GLEN MILLS PAPER MILLS A MEMORY

 Plant Being Dismantled and Machinery Moved Elsewhere


                It now looks, reports a correspondent, as though the Glen Mills Paper Mills will soon be only a memory of industrial life in that section of Delaware County, the Chester Creek Valley.  The big paper plant has been shut down for several months, but now the machinery is being removed and shipped away and the place dismantled, which would seem to indicate that the Glen Mills Paper Mill will soon be a thing of the past.

                For many years this industry was operated day and night, and was always a hive of industry, providing employment to a small army of contented workers, most of whom live in tenement houses on the premises.  The Glenn Mills Paper Mill was built in 1838 by James M. Willcox who was at that time operating the paper mill at Ivy Mills, built by his ancestors in 1729.  In this factory at Glen Mills was made all the paper used in making currency and bonds for the United States Government, for Mr.

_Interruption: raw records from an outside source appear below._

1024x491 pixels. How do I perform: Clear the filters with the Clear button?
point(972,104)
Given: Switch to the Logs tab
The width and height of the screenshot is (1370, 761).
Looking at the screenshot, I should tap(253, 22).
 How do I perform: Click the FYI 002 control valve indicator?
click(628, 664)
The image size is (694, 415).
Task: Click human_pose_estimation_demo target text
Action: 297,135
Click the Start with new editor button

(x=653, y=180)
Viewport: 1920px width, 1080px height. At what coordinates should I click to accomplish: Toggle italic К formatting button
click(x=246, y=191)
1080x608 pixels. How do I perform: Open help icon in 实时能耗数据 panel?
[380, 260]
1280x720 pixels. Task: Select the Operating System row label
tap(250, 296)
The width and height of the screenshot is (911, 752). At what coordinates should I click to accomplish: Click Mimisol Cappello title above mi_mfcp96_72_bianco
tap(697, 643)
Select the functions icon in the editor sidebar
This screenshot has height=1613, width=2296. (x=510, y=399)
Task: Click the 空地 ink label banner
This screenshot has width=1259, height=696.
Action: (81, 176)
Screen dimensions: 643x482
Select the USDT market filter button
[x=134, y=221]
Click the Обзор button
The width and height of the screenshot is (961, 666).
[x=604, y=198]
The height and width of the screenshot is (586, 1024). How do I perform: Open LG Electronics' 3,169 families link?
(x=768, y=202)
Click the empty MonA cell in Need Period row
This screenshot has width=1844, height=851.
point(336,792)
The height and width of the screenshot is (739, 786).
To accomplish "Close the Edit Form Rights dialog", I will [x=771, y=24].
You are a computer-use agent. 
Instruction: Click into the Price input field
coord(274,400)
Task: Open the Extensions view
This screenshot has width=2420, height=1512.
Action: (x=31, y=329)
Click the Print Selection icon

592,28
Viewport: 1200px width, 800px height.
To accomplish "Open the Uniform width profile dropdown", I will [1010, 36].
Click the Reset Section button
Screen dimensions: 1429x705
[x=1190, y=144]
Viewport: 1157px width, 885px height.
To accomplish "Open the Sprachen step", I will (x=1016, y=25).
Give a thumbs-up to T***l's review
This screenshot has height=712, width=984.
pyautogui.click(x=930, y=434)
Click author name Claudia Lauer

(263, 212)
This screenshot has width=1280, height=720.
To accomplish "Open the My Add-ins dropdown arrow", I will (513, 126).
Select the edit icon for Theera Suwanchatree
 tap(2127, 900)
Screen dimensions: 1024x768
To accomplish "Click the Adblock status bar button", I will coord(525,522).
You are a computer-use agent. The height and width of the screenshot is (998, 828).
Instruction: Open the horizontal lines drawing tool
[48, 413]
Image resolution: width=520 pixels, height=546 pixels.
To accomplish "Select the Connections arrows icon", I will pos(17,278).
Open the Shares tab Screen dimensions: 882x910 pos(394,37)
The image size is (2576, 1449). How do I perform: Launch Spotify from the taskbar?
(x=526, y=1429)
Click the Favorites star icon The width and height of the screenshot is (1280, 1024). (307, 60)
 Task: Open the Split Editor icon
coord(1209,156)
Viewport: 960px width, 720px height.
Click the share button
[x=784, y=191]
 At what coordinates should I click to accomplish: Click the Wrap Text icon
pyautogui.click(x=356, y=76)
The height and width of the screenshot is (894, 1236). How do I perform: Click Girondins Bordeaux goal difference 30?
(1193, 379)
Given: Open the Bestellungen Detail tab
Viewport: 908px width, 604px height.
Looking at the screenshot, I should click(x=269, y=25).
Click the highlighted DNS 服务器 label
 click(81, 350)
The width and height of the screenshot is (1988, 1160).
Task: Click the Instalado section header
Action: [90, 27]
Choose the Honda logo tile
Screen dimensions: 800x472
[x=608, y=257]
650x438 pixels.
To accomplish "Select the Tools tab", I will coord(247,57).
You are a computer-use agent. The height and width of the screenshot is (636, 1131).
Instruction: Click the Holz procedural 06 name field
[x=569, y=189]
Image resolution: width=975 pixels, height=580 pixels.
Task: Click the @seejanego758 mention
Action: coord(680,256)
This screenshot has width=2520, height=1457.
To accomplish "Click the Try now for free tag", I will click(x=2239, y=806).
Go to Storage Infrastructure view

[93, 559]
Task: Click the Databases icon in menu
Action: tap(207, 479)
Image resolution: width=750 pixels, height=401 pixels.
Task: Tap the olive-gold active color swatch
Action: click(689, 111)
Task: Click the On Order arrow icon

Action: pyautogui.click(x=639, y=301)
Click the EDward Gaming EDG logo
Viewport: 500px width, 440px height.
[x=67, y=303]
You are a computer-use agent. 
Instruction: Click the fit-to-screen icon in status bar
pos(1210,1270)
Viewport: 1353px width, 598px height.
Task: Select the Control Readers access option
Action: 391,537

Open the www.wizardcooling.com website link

Willcox had invented a secret process in making paper which made counterfeiting very difficult.  So great was the success of this new invention that the government had many guards and secret service men on duty all the time at Glen Mills, to prevent any tampering or loss through any of the paper getting into other hands.  Orders were also turned out for foreign governments, and until the Willcox paper was improved upon by the New England mills, all the paper money in this country was made at Glen Mills.

                So great was the demand for it that another mill was built there, but that has fallen into ruin from disuse many years ago.  When the Glen Mills mills were built in 1836, there was more paper made in Delaware County than in all the rest of the United States combined.  The natural water power and clear water made this creek the source of the country’s paper supply. 
The present Yorkshire Mills were then making paper, John B. Duckett being then the maker.  It was he who built the present big mansion now on the premises.  The West Branch mills were also then operated by the Mattsons, as a paper mill.

                For the past twenty-five years the Glen Mills paper mills had been conducted by the Dohans, under the trade name of Glen Mills Paper Company, whose offices are in the Drexel buildings in Philadelphia.  Its last product was a patent parchment paper, used for butter and sausage wrappers, etc.  The making of this paper required a lot of acid, and at periods this acid would escape into Chester Creek and poison thousands of fish, or all the fish then in the stream.

                The factory would make an ideal location for almost any manufacturing industry, as it is in fair condition with many houses for help, and having a modern steam power plant.  But it is not probable that paper will ever be made there again, and the passing of the Glen Mills paper mill removes the last exposition of the community’s one time all-important branch of industry.